RKS 2025 Canadian Wine: Cooper’s Hawk Talon Red

I have been a fan of wines from the Lake Erie North Shore (LENS) appellation in Ontario for quite some time. I go back so far I remember the first wine from Cooper’s Hawk I reviewed was a Chardonnay and these guys were so new it wasn’t even VQA. Then fame crept up on LENS and samples dried up so my coverage did as well. What a shame so many good wines!

It seems LENS wine could use some allies. The Liquor Control Board of Ontario (LCBO) bravely touts in its 2August2025 Vintages release catalogue CANADIAN WINES! As far as red wines are concerned from Ontario there are 7 wines from the Niagara appellation and 2 from LENS. There are none from Prince Edward County. Enough said.

We try a Cooper’s Hawk Talon Red from Cooper’s Hawk in Harrow, Ontario. It is a blend of 60% Cabernet Franc and 40% Merlot.
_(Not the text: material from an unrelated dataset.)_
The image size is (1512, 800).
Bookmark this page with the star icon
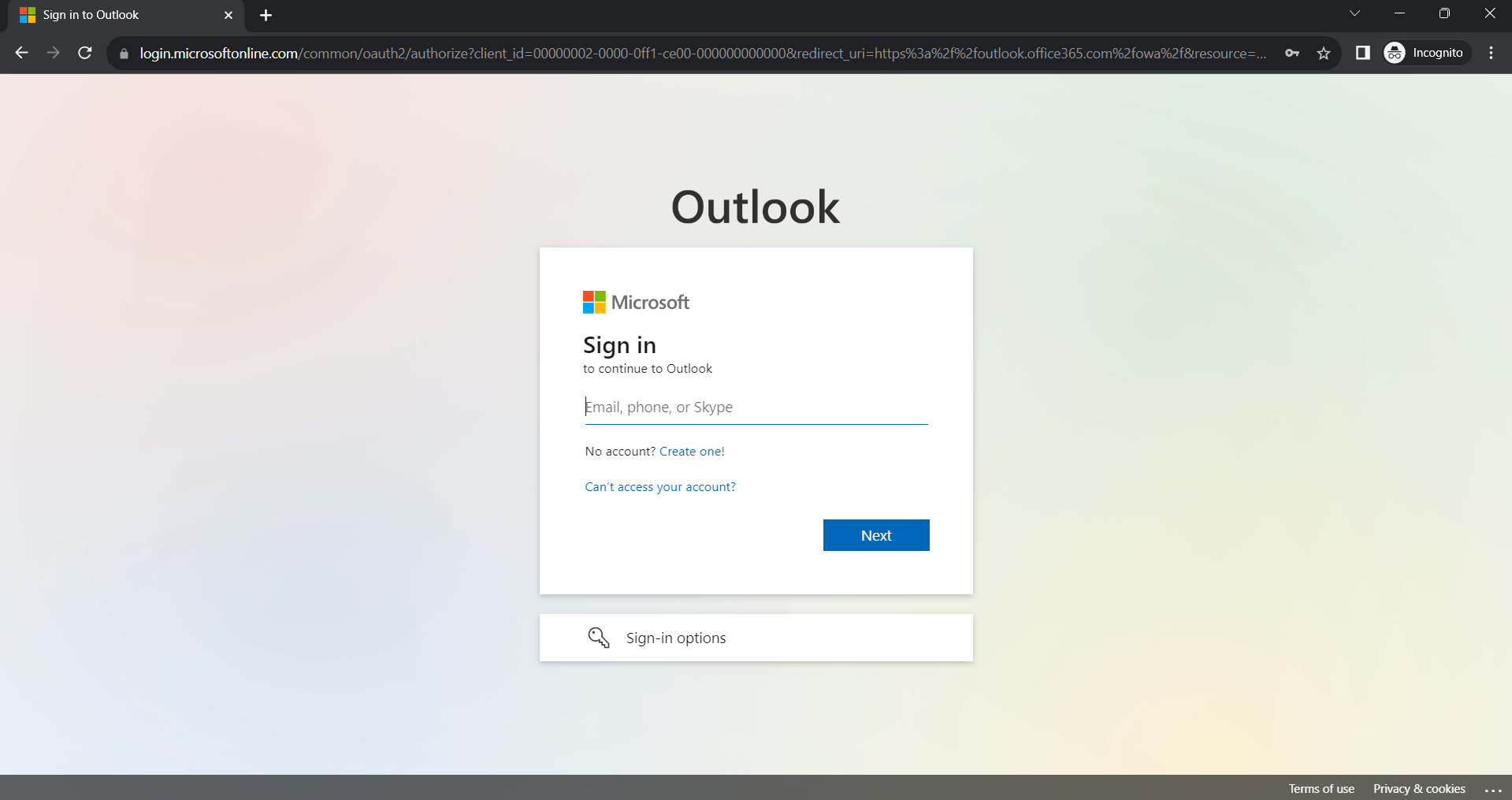point(1324,53)
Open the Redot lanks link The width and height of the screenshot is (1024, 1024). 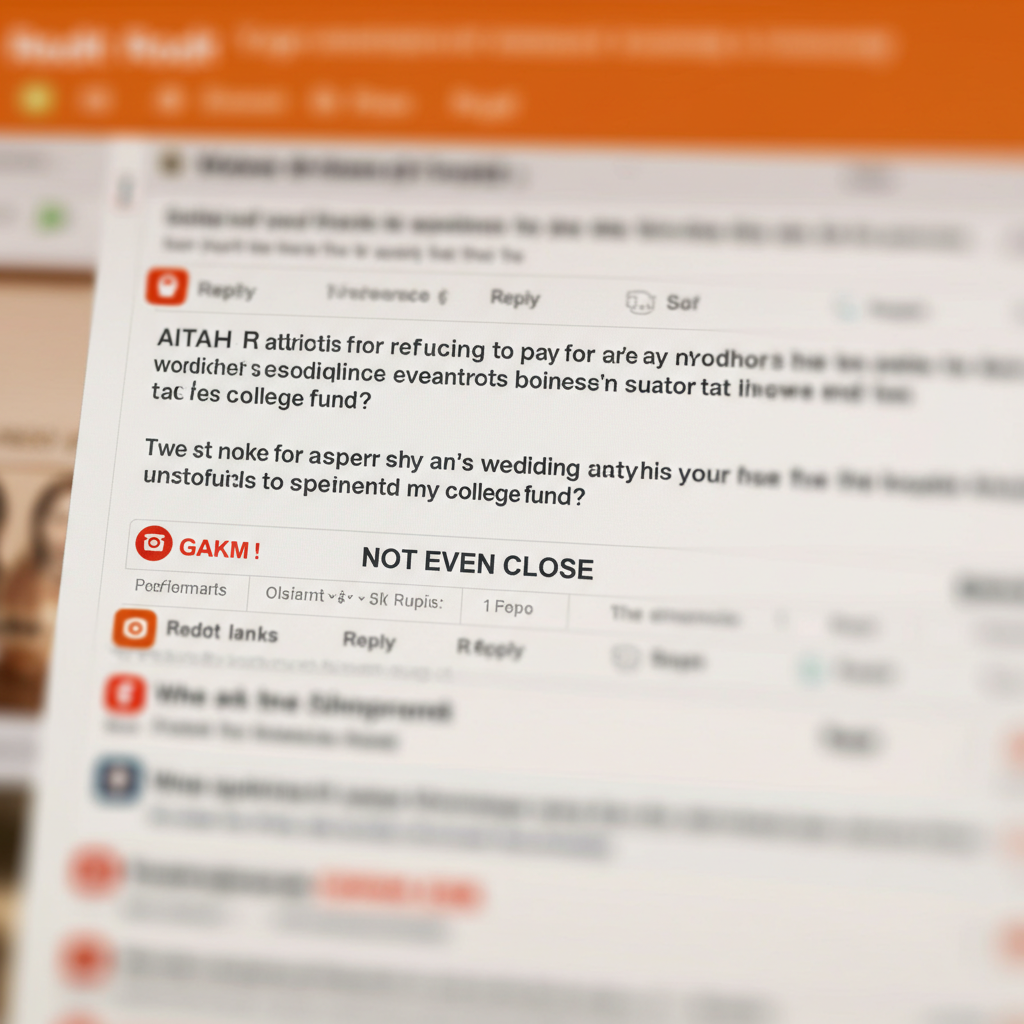click(x=222, y=632)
Aroma:  Black cherry, cocoa, red currant, cactus pear, nutmeg and raspberry.

Palate: Bramble, kirsch, raspberry, rhubarb pie and wet stone. Mildly tannic. Somewhat austere. Reticent with its fruit. Short and smoky finish.

Personality: OK so I am not memorable but I can hold my own with the “big boys” of Niagara so there is no need to denigrate LENS wines by the LCBO ignoring them.

Food Match: The label suggests “fully loaded ballpark franks”. Dicey! I’d pair it with some pizza from nearby Kingsville! I once had a Hester Creek Merlot from British Columbia that was afflicted by a sulfuric hot dog smell so suffering from red wine hot dog PTSD I will not pair red wine with a hot dog!

Cellarbility: Might as well consume this year.

RKS 2025 CANADIAN Wine Rating: 87/100. Wine Align Community Rating 88.

(Cooper’s Hawk Vineyard 2021 Talon Red, VQA Ontario, Cooper’s Hawk Vineyards, Harrow, Ontario, 750 mL, 13%).